本发明实施例公开了一种非接触性心率检测方法,包括:获取待处理视频中的多帧人脸图像;提取所述多帧人脸图像中的预设面部区域;获取所述预设面部区域的R通道、G通道和B通道的像素值矩阵,并从所述R通道、G通道和B通道中选取其中一个通道作为目标通道;通过欧拉影像放大对所述目标通道对应的像素值矩阵进行放大,以得到心血管脉搏波序列;分析心血管脉搏波序列的频率波形,选取所述频率波形的各个波峰中的最大波峰所对应的频率值作为目标频率;根据目标频率计算得到心率值。本发明实施例提供了一种非接触性心率检测系统、设备及存储介质。本发明的有益效果在于:可以将心率值的计算与真实心率绝对值误差在3以内,提高了检测的精确性。

Description

非接触性心率检测方法、系统、设备及存储介质
技术领域
本发明实施例涉及心率测量领域,尤其涉及一种非接触性心率检测方法、系统、设备及存储介质。
技术背景
心率是指每分钟心跳的次数,是人体新陈代谢以及功能活动重要的一个参数之一。举个例子,静息心率的增快就被广泛的认为是一项检测心血管疾病的独立危险因素,对静息心率进行日常检测有利于心血管疾病的预防以及康复治疗。
目前,在当今的生物医学研究领域,有很多种研究者提出了不同的非接触式测量生命体征,如心率(HR,heart rate)和呼吸频率(RR,respiratorn rate)的解决方案,其中包括激光多普勒,微波多普勒雷达和热成像方法。而HR变异的非接触式评估(HRV,Heartrate variability)是心脏自主神经活动的指标,更是一个更大的挑战。
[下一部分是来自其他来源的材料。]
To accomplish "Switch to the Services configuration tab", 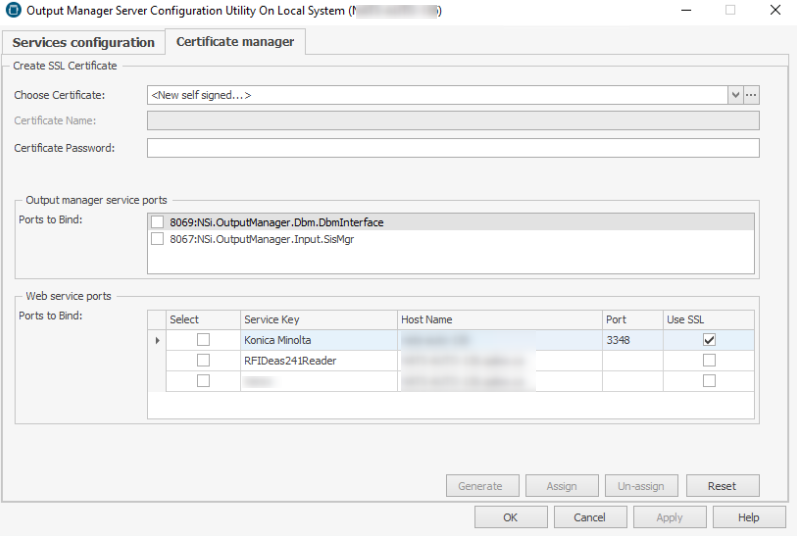I will pos(83,42).
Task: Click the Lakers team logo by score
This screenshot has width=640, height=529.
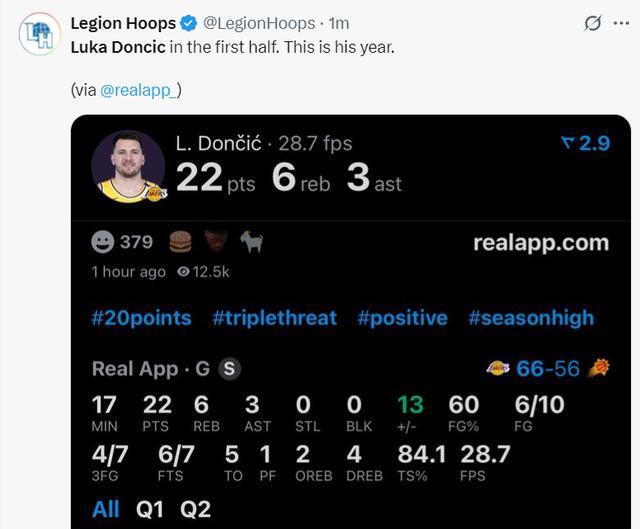Action: point(497,369)
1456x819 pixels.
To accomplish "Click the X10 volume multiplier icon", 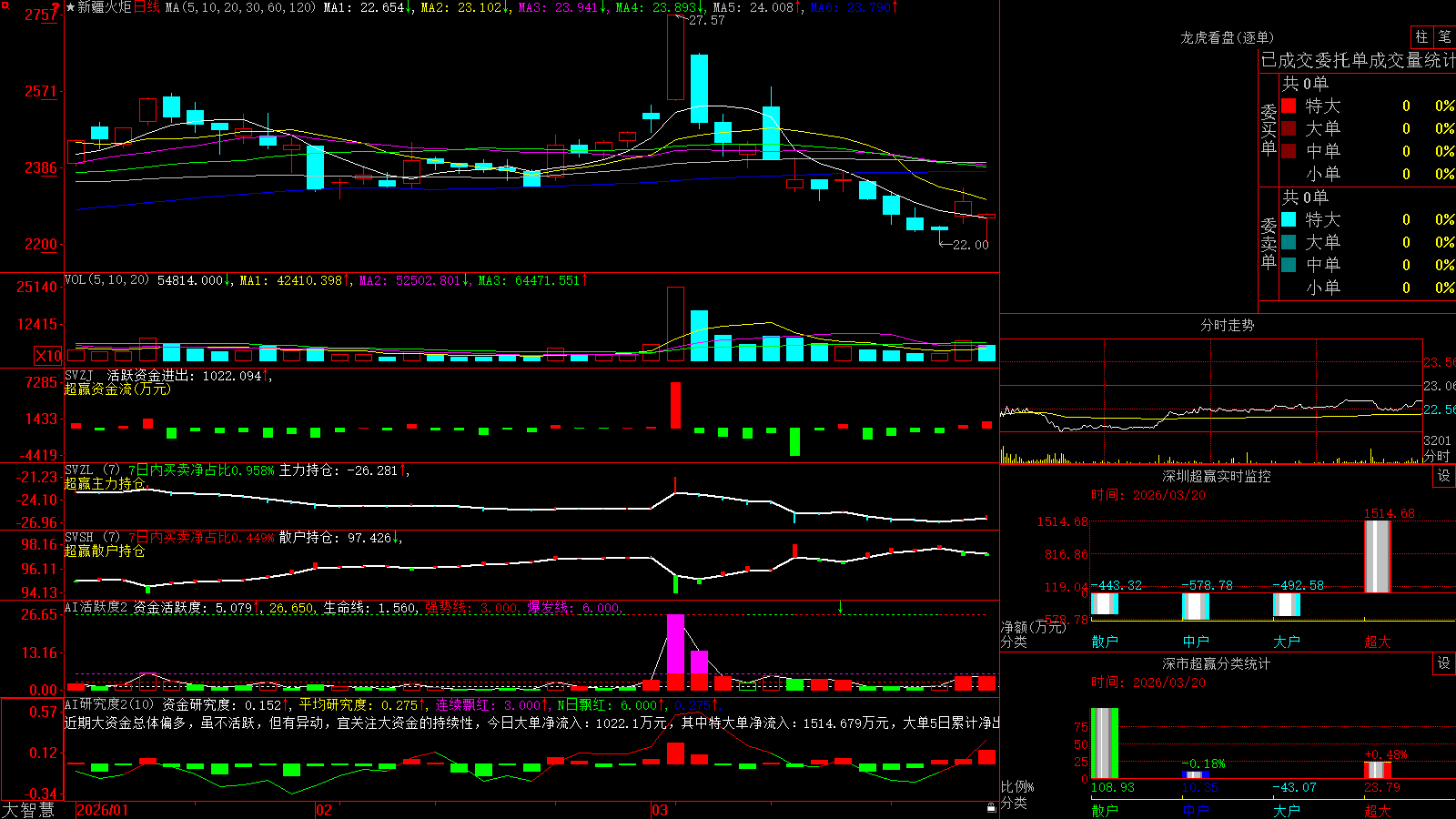I will pos(48,356).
有些研究尝试过去测评HRV,取得了令人印象深刻的进步,但是存在一个共同缺点是系统昂贵并需要专业硬件,并且电子硬件有寿命期限,会影响测试的准确度。
发明内容
有鉴于此,本发明实施例的目的是提供一种非接触性心率检测方法、系统、设备及存储介质,可以将心率值的计算与真实心率绝对值误差在3以内,提高了检测的精确性。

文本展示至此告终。